Saturday, November 03, 2007
Put Off: The Ritz
This is one that’s taken a long time to pull together, but I think it’s time to let it go. The building is, for all exterior intents and purposes, complete. I remain bitterly disappointed and I think this is the only way I’ll be able to move forward in a spirit of constructive forgiveness. We’re all people, people. That said, the below is about a building so if that is not your idea of a good time I recommend to you any of my seventy billion confreres out here in internetland. I’m doing architecture today and you can’t stop me. None of you can stop me. Not when I no longer stop myself. And in this cathartic spirit:
It’s been a while since the backyard got paved. A profusion of sweet William is partying out around the roots of the rhodos and fruit trees at the borders, and the paving stones have taken on a weathered mottle that - at least on damp days, and we do have our share of those – lends a softness to the stern new surface where grass once held sway. It’s been long enough that the harshness I once felt from, and reflected back to, the paved yard has largely softened. And, as is the nature of the universe, as one emplacement has mellowed, its opposite has evolved otherwise.
I hear you out there, quoting Dean Venture: You DARE me to make less sense. All I can do in response is to bring you back to the corner of Market and Kearney, and the de-rehabilitation of the DeYoung building.
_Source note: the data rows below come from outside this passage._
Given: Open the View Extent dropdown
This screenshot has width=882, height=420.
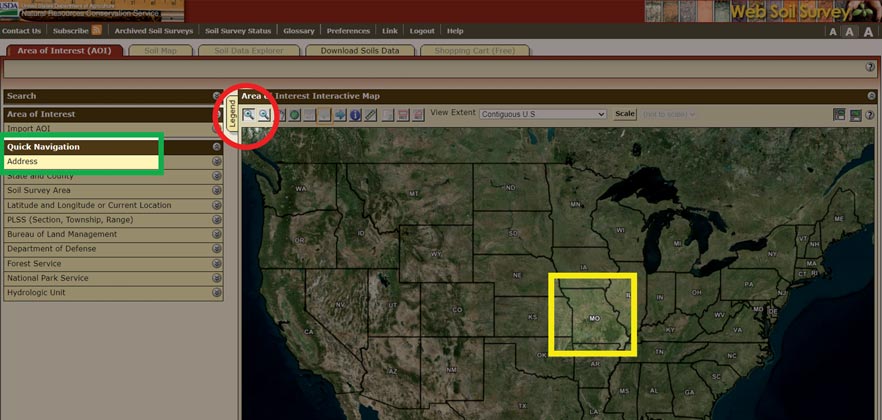Looking at the screenshot, I should point(543,114).
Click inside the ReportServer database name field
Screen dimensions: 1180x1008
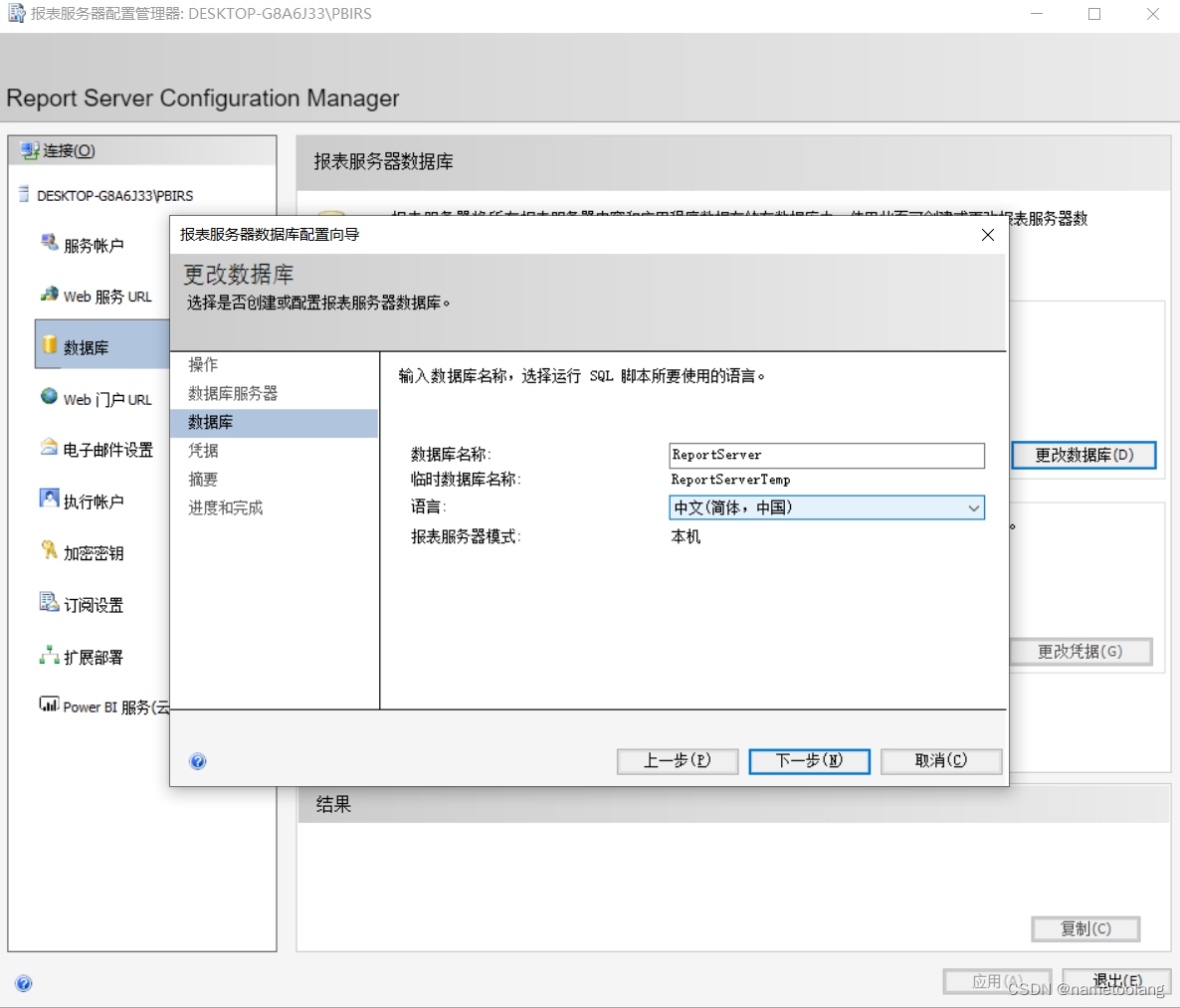[826, 455]
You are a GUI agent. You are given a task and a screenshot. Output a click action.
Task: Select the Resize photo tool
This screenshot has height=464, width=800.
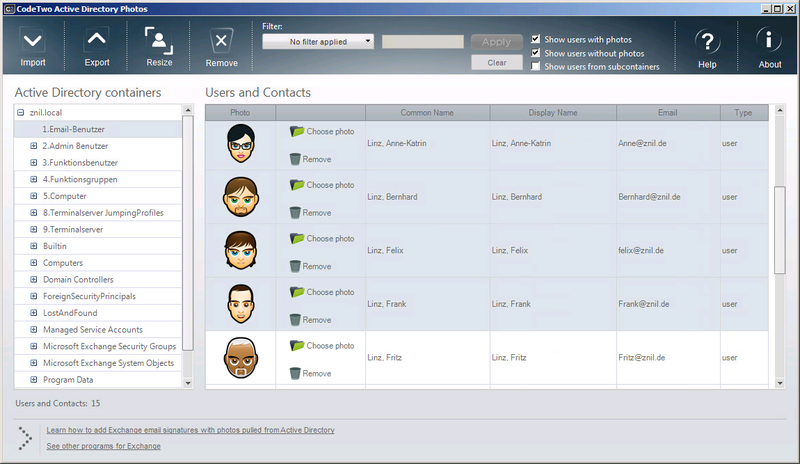tap(159, 41)
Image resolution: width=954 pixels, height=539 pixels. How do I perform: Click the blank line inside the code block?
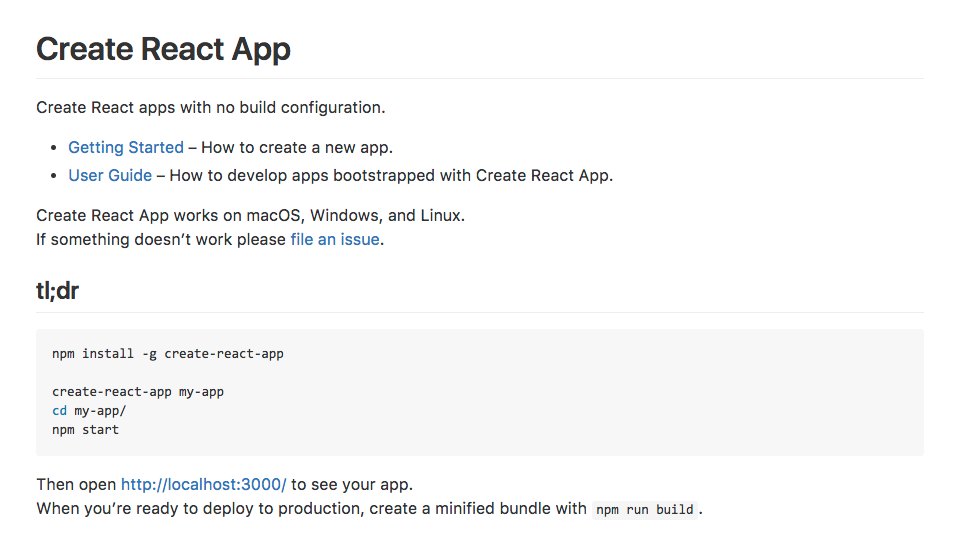[300, 372]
I wrote once about how great it was to see the alabaster sarcophagus coming off an aggressively undistinguished late-mid-century building, revealing to my delighted eyes an
elaborate façade of brick columns and bays, iron capitals and sinuous traceries in mortar and terra cotta climbing 15 stories over the boulevard, meeting the sidewalk with a broad welcoming arch of rusticated sandstone. As, piece by piece, the century-old building emerged from its banal cocoon, my delight at its old-newness was great enough that, had I paused to consider it, I’d have supposed that somehow somebody would mess it up. Imagine my gratification, now, to have been proved right.
I think they’re pretty much finished now with the new Ritz Carlton Residence Tower – a soaring structure built around the old DeYoung edifice. It’s been two years of blocked sidewalks, streetside cranes, and my own fragile hope that something more was coming. Well, it’s pretty clear now that they’re not. They’ve done as much as they’re going to do with the structural work – and unfortunately, that ain’t much. Behind the DeYoung building’s
streetcorner elegance,
a
pale yellow wall bursts 25 or 30 stories without a setback, cornice or detail. Okay, every so often there’s an awning jutting out over a few windows, flat and sharp-edged and unadorned; and the windows, though boring, don’t look cheap. The stone cladding does have a texture of vertical ridges, though they’re barely deep enough to catch a shadow on a bright day and are effectively featureless on our many foggy ones.
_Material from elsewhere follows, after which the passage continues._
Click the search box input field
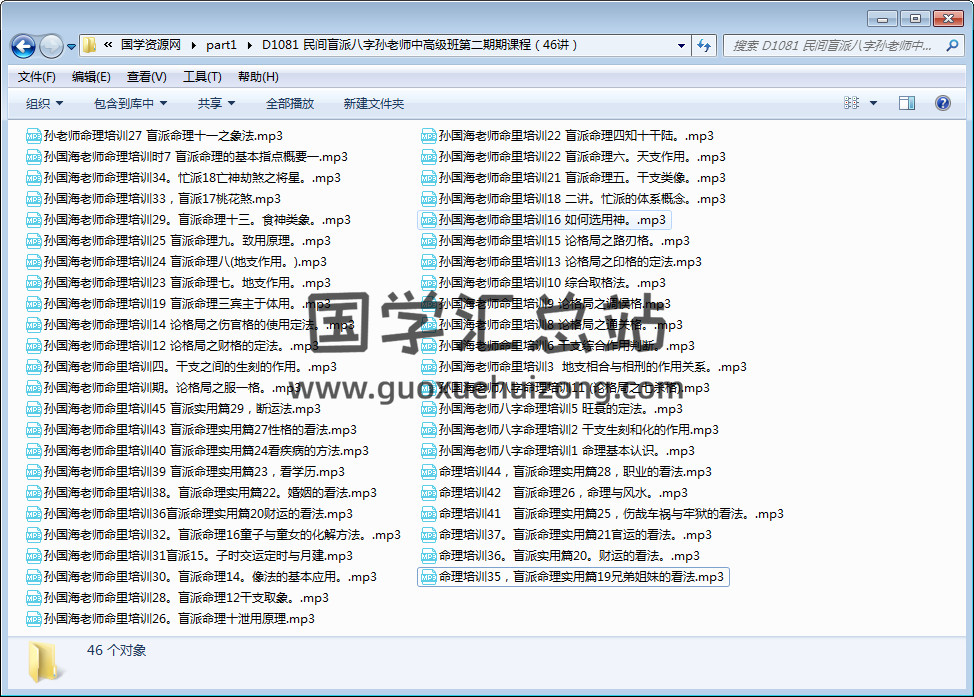Screen dimensions: 974x697 coord(830,46)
The extensions erupting peremptorily from the
side elevation
resemble nothing so much as Lego construction with their squared corners and crude geometry. The overall effect is vapidity, cloaking and overshadowing a
delicate gem of stonework and brick that valiantly tries to preserve some sense of style from under the clumsy bulk of new construction.
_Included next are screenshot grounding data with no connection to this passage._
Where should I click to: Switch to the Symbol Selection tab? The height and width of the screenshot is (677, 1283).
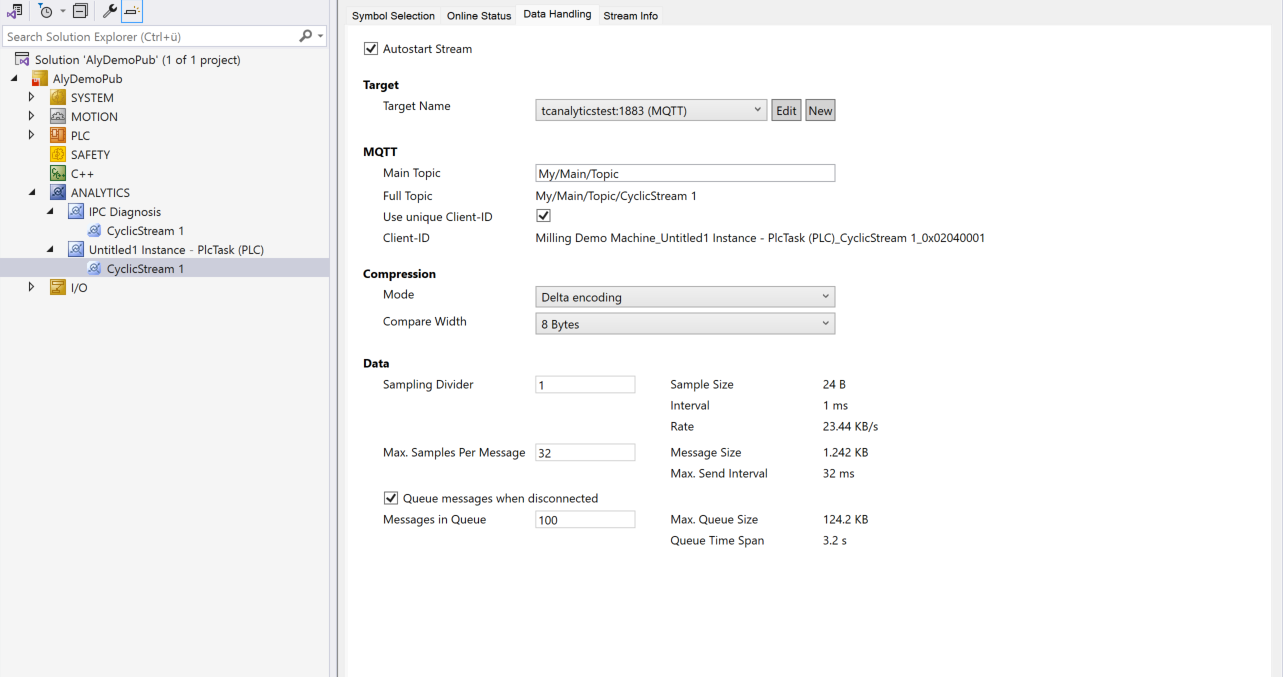[x=394, y=15]
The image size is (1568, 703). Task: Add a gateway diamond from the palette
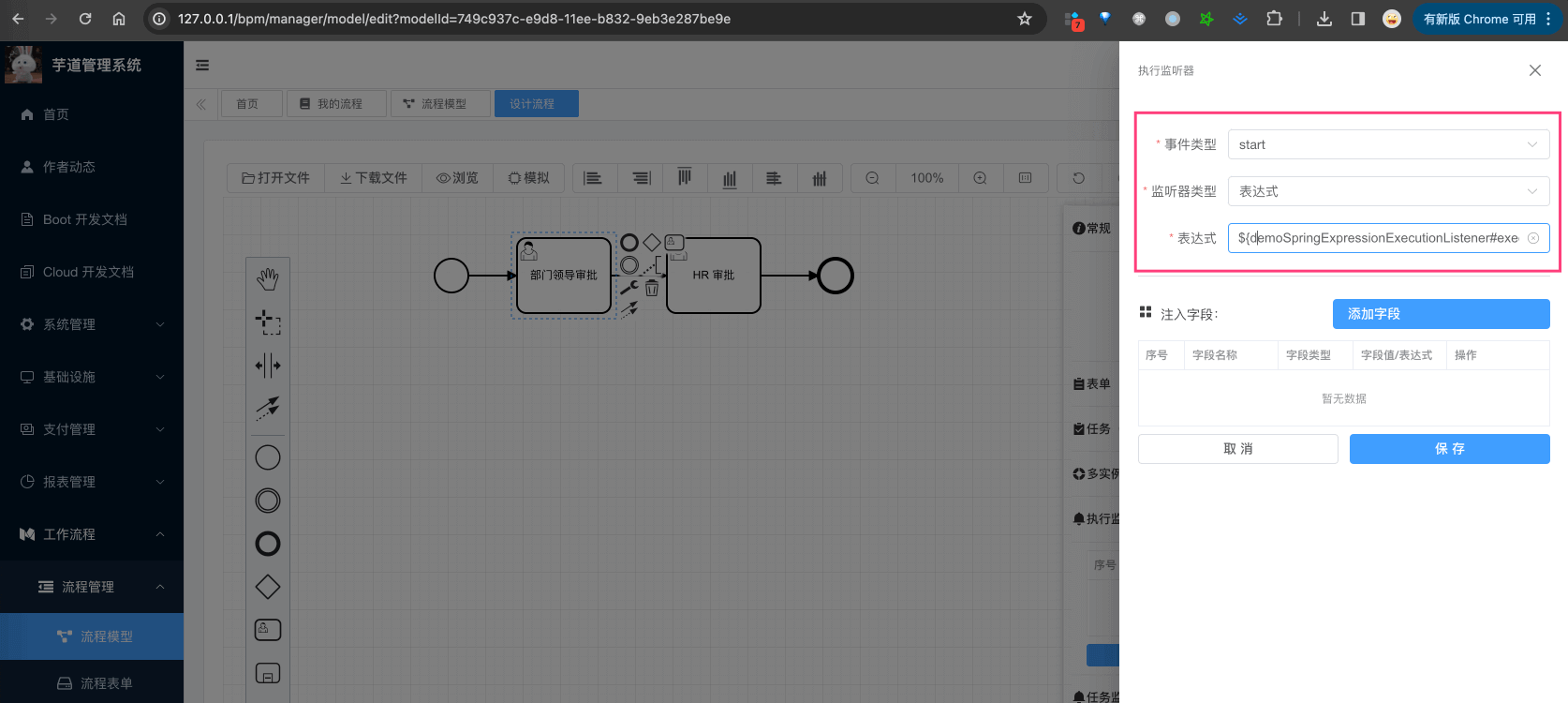pyautogui.click(x=268, y=587)
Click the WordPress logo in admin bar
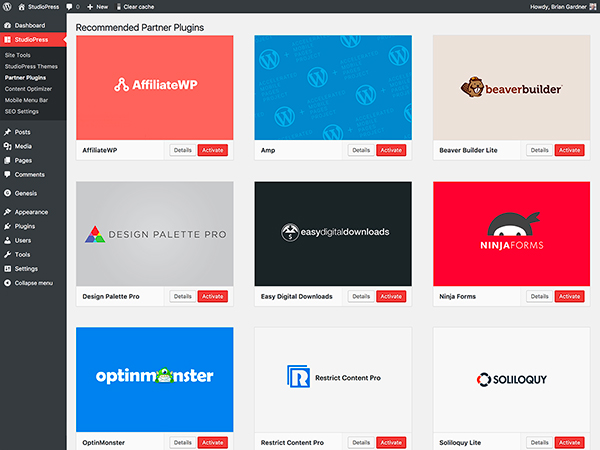This screenshot has width=600, height=450. click(x=7, y=7)
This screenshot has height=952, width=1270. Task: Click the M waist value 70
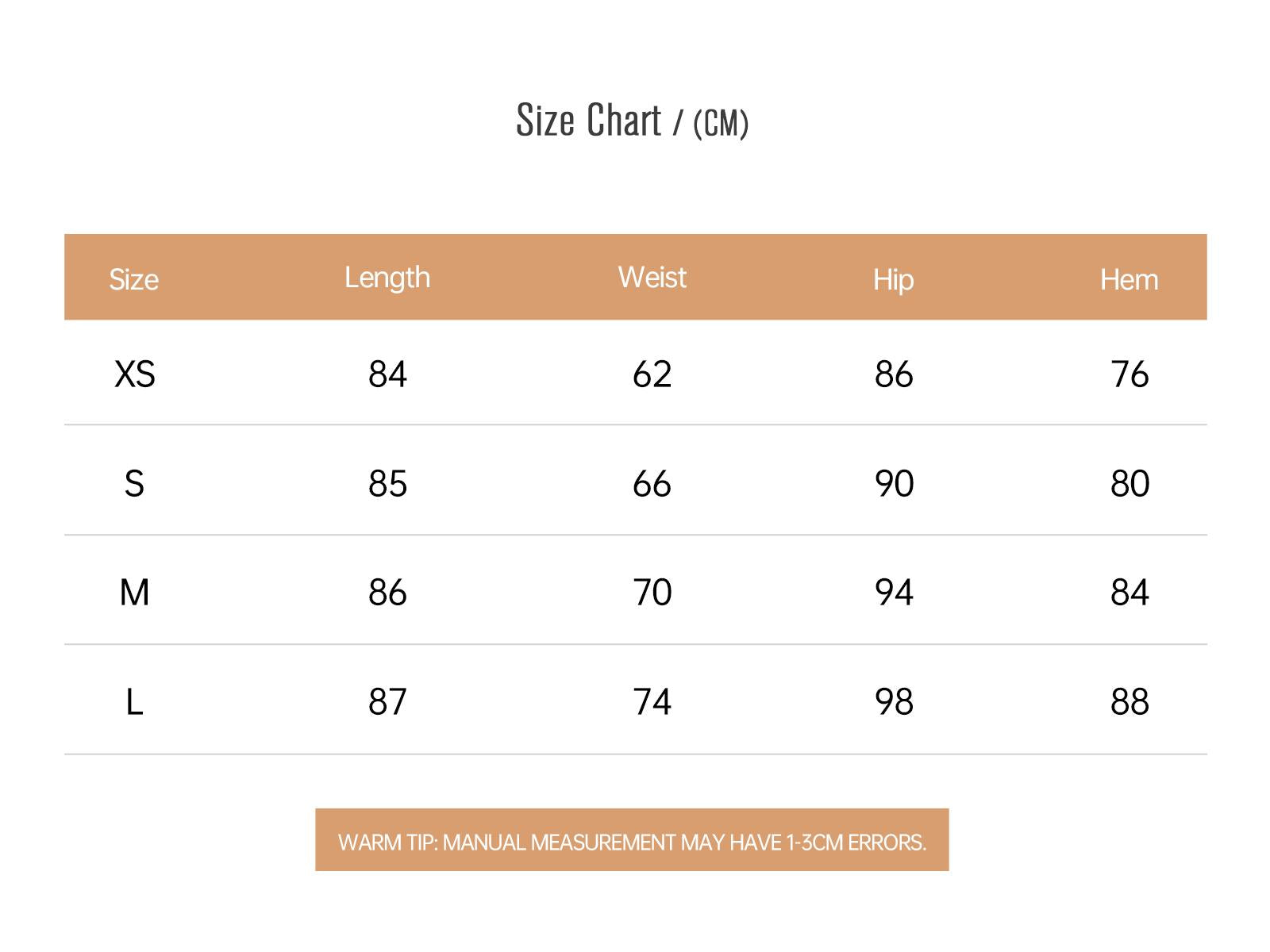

The lot, being on a major corner, enjoys three main prospects. The old building looks great from each of them; the new addition sucks right across the board. At least on
Kearney, a stroller’s street, the old building takes up the sidewalk footage and it’s only higher up that the new pale blankness makes an abrupt appearance. At the corner itself, the builders set the new construction back behind the old, forming a view in which the original structure pops out from in front of the new, putting their manifold differences into sharp relief. It’s the east-facing façade, on Market street, though, that really rankles. As one gazes up the central artery of the city’s main business district, the Ferry Tower soaring at your back and the panoply of architectures that is downtown bursting forth from the pavement, variously brilliant and failed, commercial imperialism and pure modernism and whatever the ‘70s were, one’s view crawls up the unadorned brick east face of the DeYoung building, above which the new building is crudely grafted without any sense of transition, bays popping out with abrupt rectilinearity. In the midst of so many excellent buildings, the finest of which lies directly beneath it, the lost opportunity is tangible and tragic.
On the plus side, planting has begun on the new science museum roof across from the new art museum near my house. The art museum is new-century brutal in overall design on the outside, but a warm and serene place within. The science museum that will face it across the concourse will likely be among the most beautiful and interesting buildings I’ll ever visit. Good architecture is out there – though sometimes it’s hiding in plain sight. And those backyard pavers don’t look so bad as I thought they would back when they first went in….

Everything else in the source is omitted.